Sigler, 29, claimed the Adam Walsh Act, signed by President Bush in July 2006, unfairly grouped him as a sexual predator — someone who repeatedly or deliberately set out to find victims.

Richland County Common Pleas Judge James DeWeese found in favor of the Mansfield man’s appeal Monday, ruling that retroactive reclassifications are unconstitutional in the state of Ohio.
- And everywhere else as well.

According to James Mayer III, Sigler’s latest attorney, DeWeese is one of the state’s first judges to issue a ruling among hundreds of appeals filed since the Ohio Attorney General’s office reclassified all sexual offenders.

Under the mandate of the Adam Walsh Act, states must fully comply by July 2009 or face a 10 percent cut to their share of federal grant funds used to fight crime — funding that suffered a 67-percent cut in 2007.

Mayer believes other defense attorneys across Ohio will use DeWeese’s ruling in arguing for their own clients.

Sigler pleaded guilty to attempted rape through a plea bargain agreement in May 2000 and was sentenced to six years in prison.
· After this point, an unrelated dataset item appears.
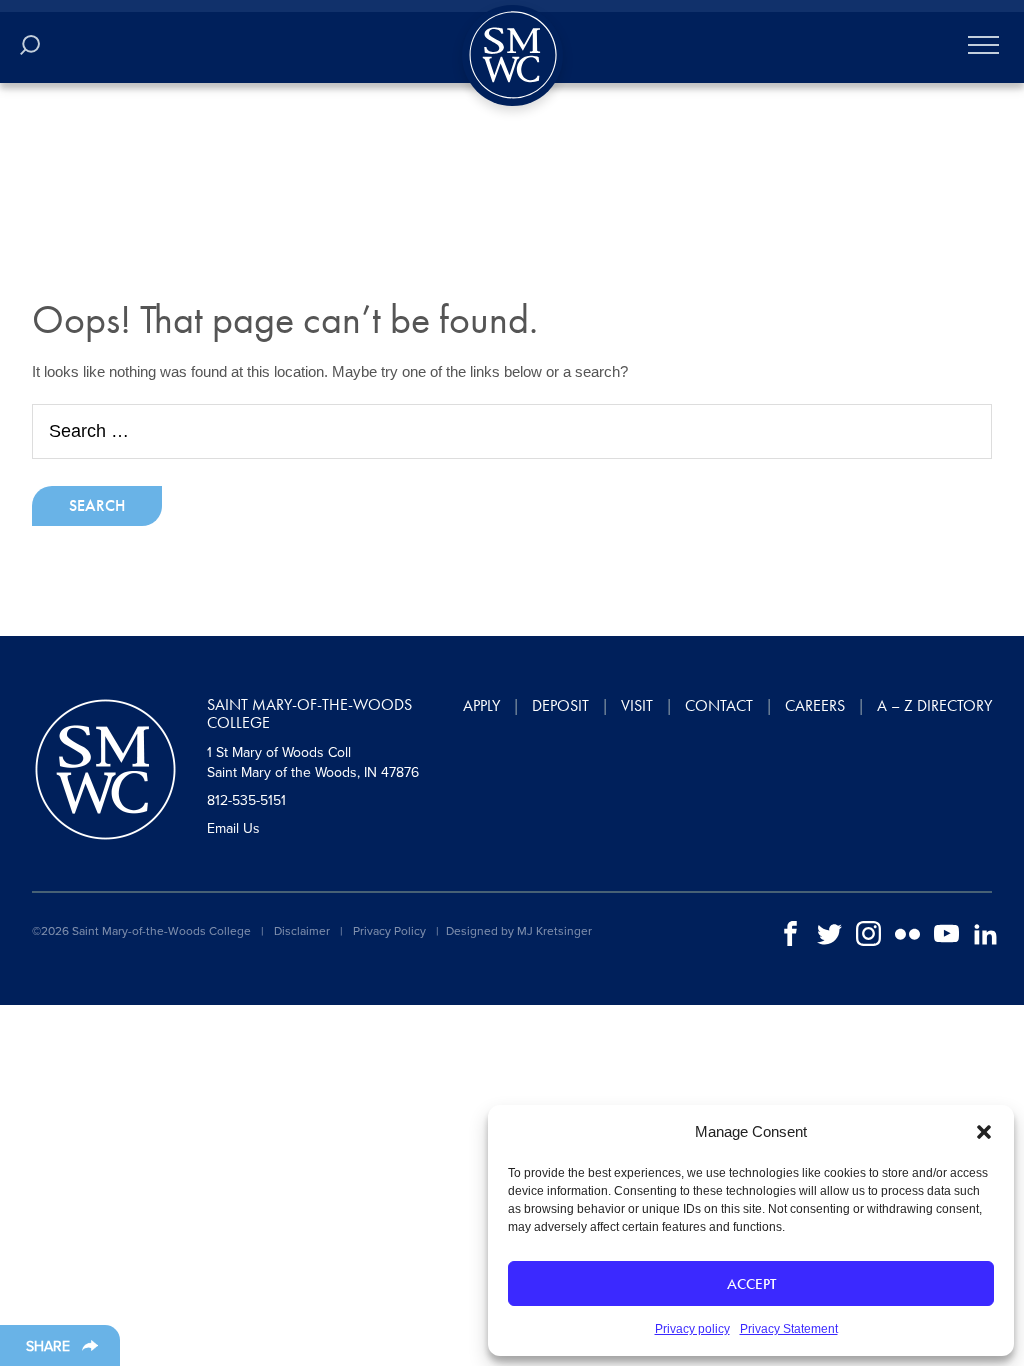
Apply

His guilty plea stemmed from a November 2006 incident in which he forced a 14-year-old girl to perform oral sex at gunpoint. A pre-sentence report indicated that two other women said Sigler forced them to have sexual relations with him. DeWeese called him a “sexually oriented offender” and said he would not be a good candidate for successful counseling.

In 2000, DeWeese used details of the case and attorneys’ recommendations to determine Sigler's classification as a sex offender upon his release from prison.

That classification was dismissed under the Walsh Act, and Sigler was reclassified from Tier I, the least serious category, to Tier III, the most serious.

In reclassifying him under the new law, the Ohio attorney general considered only the level of crime he pleaded to, rather than actual details, Mayer said.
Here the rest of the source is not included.